Rimbaud est-il monté à Paris pour devenir écrivain, rencontrer Verlaine, Vermersch, André Gill, pour la première fois dès septembre 1870 ? C'est quand même la question à se poser. Rimbaud est allé à Paris en train, il a été arrêté sur le quai de gare n'étant pas en ordre pour son titre de transport. Du coup, l'erreur d'inattention consiste à accepter passivement la suite du récit. Il va en prison, il est libéré et se rend à Douai chez Izambard, avant d'être reconduit chez sa mère. Il recommence à fuguer, cherche à être journaliste et se rend à nouveau à Douai. Vous ne pouvez pas admettre passivement ce qu'il fait à sa sortie de prison, sans vous dire que la case prison n'étant pas prévue le renvoi à Douai n'était pas la suite naturelle de sa fugue.
Il y a quand même des problèmes logiques à analyser dans ces deux fugues. Rimbaud ne connaît ni Douai, ni Demeny quand il se lance dans la première fugue. Lors de la seconde, Douai n'est pas son objectif et c'est Izambard qui le recherche, qui semble suivre son trajet, et non l'inverse.

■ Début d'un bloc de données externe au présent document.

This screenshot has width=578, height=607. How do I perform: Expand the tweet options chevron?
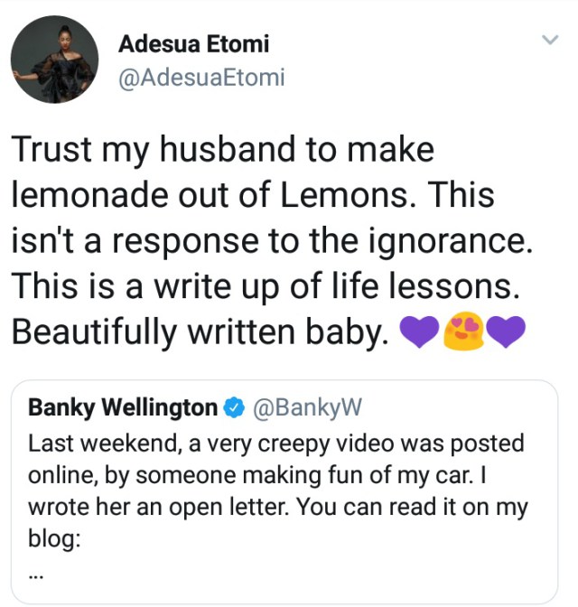549,40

Premièrement, qu'aurait fait Rimbaud à Paris ? Il n'allait pas rencontrer Izambard. Je remarque que dans une lettre du 24 août à Izambard il parle de Verlaine. Cinq jours plus tard, il fugue. Hou ! que j'ai l'impression qu'avant de vouloir voir André Gill et Eugène Vermersch en février 1871 Rimbaud avait le projet de rencontrer Verlaine à Paris en septembre 1870. Je me demande combien de rimbaldiens y ont pensé, combien de biographes ont formulé l'idée. Je remarque que lors de la seconde fugue, il est question d'être journaliste en Belgique, à Charleroi, puis à Bruxelles. Douai n'a été à deux reprises qu'un lieu de repli final suite à des échecs, d'un côté l'incarcération à Mazas, de l'autre les fins de non-recevoir à Bruxelles et à Charleroi, témoignages de Durand ami d'Izambard et de la famille des Essarts à l'appui.

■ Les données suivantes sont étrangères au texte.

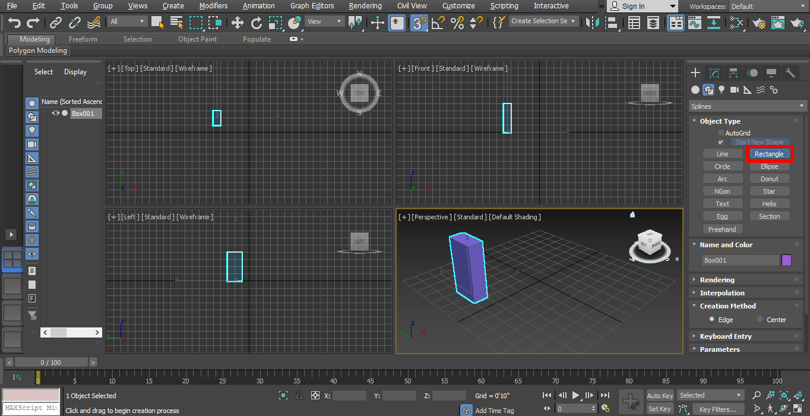Expand the Keyboard Entry rollout

coord(726,336)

Ne nous arrêtons pas en si bon chemin. Rimbaud a pu aussi vouloir assister à la chute du régime à Paris, ce qui fait que l'opposition entre les deux frères, l'un qui s'engage, l'autre qui fuit, n'est guère satisfaisante, puisque Rimbaud adhère lui à la chute du régime. Il fuit dès le 29 août, et il est peu probable qu'il ait pu si nettement anticiper la chute de Sedan. Ceci dit, l'idée d'une révolution parisienne n'était pas à exclure. Mais j'en resterais assez bien à l'idée de se faire connaître à Paris comme journaliste ou poète, en rencontrant notamment Verlaine, à un moment où la reprise des cours à l'école était exclue. Car cette fugue d'adolescent n'est pas qu'irraisonnée. Rimbaud ne peut pas retourner à l'école, elle sera fermée à cause des combats, et il sera à charge pour sa mère. Le projet de chercher un travail littéraire rémunérateur qui prépare son avenir en gloire, c'est ça concrètement qu'il veut atteindre par ses fugues. "Ma Bohême", c'est un sonnet, mais ce n'est pas l'éclairage adéquat pour comprendre sa fugue. Rimbaud n'avait pas de quoi payer le train, il espérait bien une avance pour son travail à Paris. Enfin, Rimbaud avait eu le culot de faire passer pour sien un texte en vers d'un parnassien assez en vue et ce plagiat, un peu retouché certes, avait eu les honneurs d'une publication dans le Bulletin de l'Académie de Douai : il me semble que Rimbaud privilégiait ce genre de signe quant à sa destinée et quant à sa capacité à traiter d'égal à égal avec les adultes, ce qui témoignait d'un certain aveuglement naïf sur les relations sociales.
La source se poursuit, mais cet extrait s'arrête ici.